▶ **Required action**: Leaving out any pictures, print the entries that follow exactly as they stand.

• • • • •

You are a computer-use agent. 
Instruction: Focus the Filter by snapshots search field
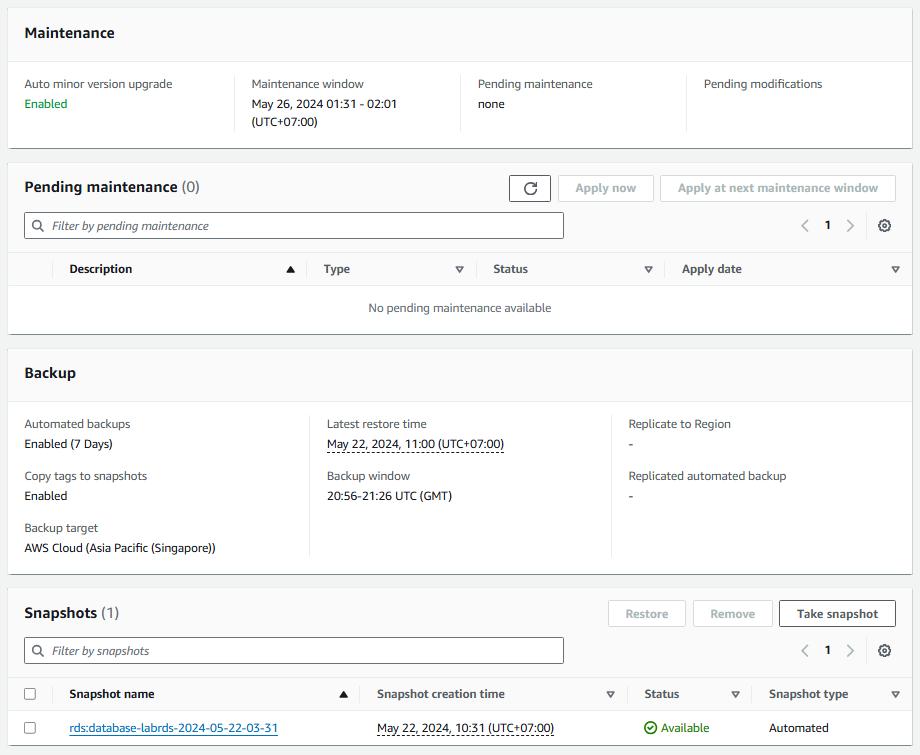click(x=294, y=651)

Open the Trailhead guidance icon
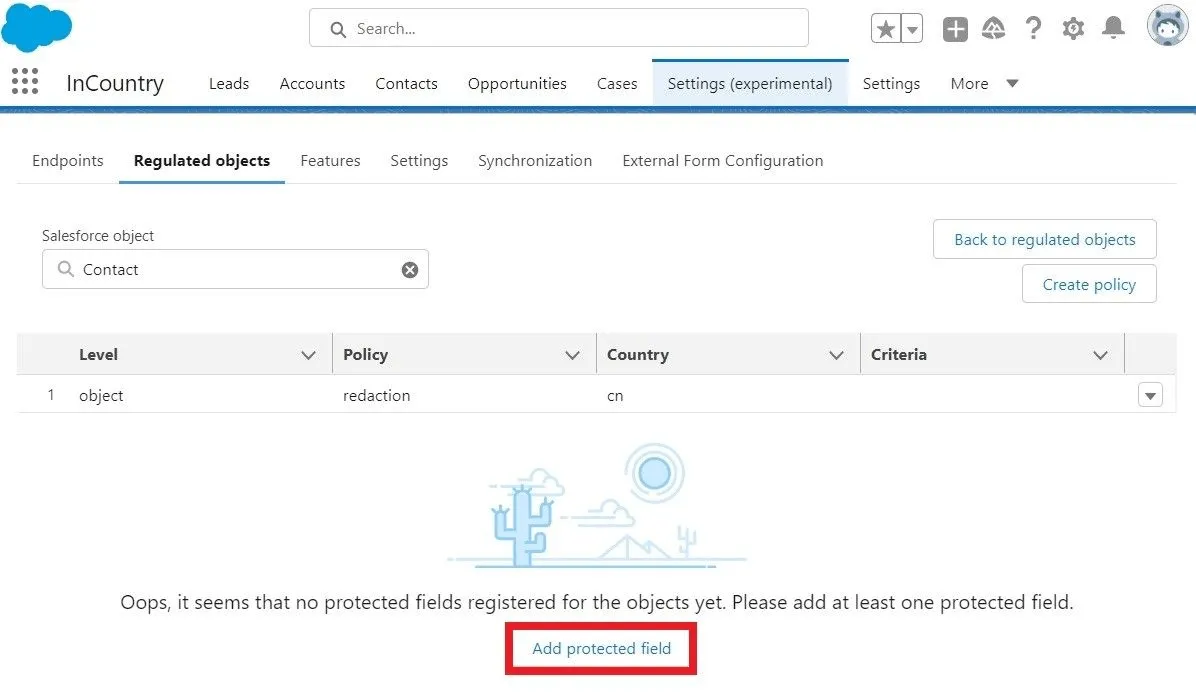993,29
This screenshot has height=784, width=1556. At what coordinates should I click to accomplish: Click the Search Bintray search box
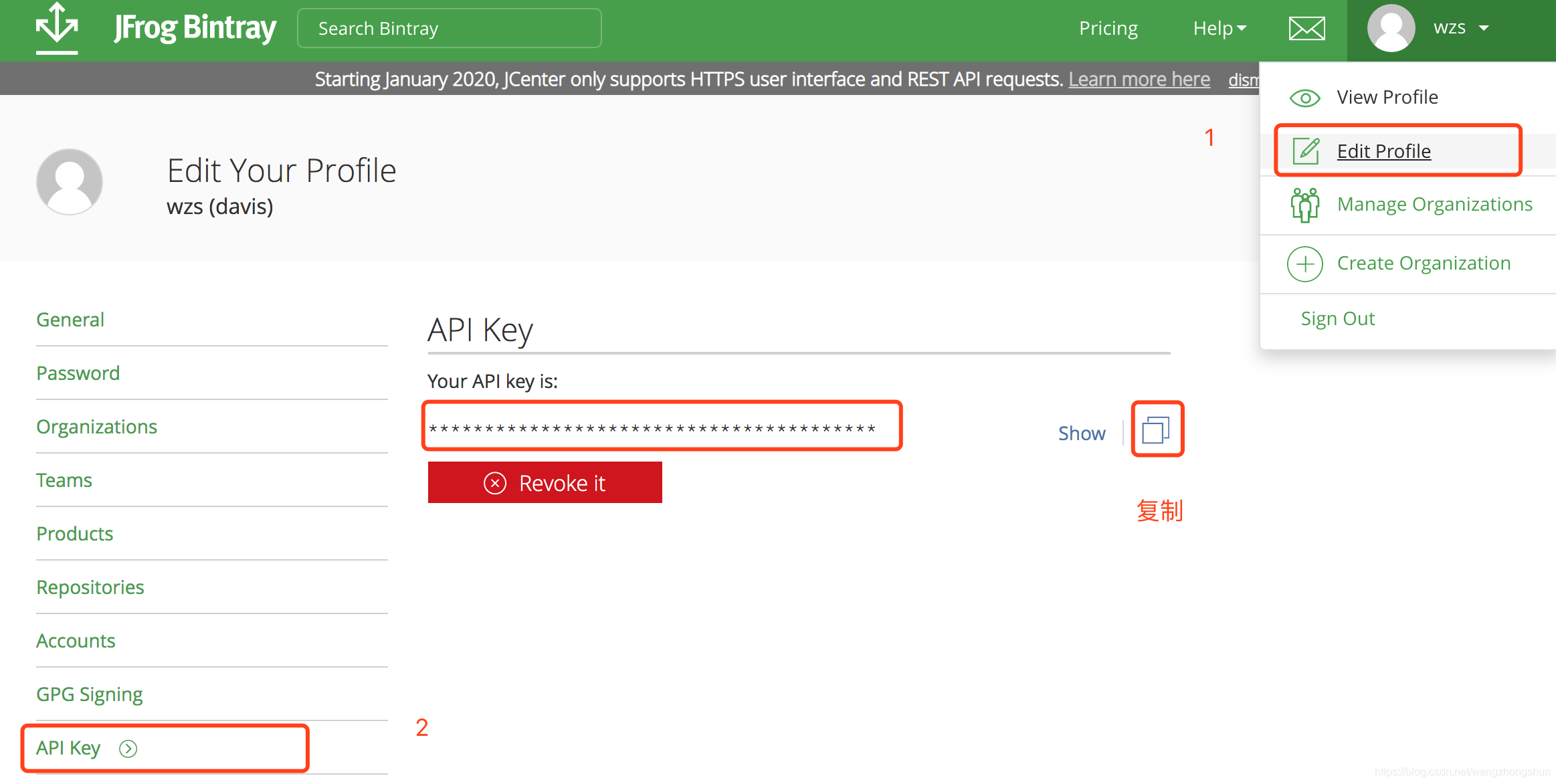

• • • • •

▶ **Written solution**:
You are a computer-use agent. 
Instruction: Focus the Filter by snapshots search field
click(x=294, y=651)

Open the Trailhead guidance icon
993,29
This screenshot has height=784, width=1556. At what coordinates should I click to accomplish: Click the Search Bintray search box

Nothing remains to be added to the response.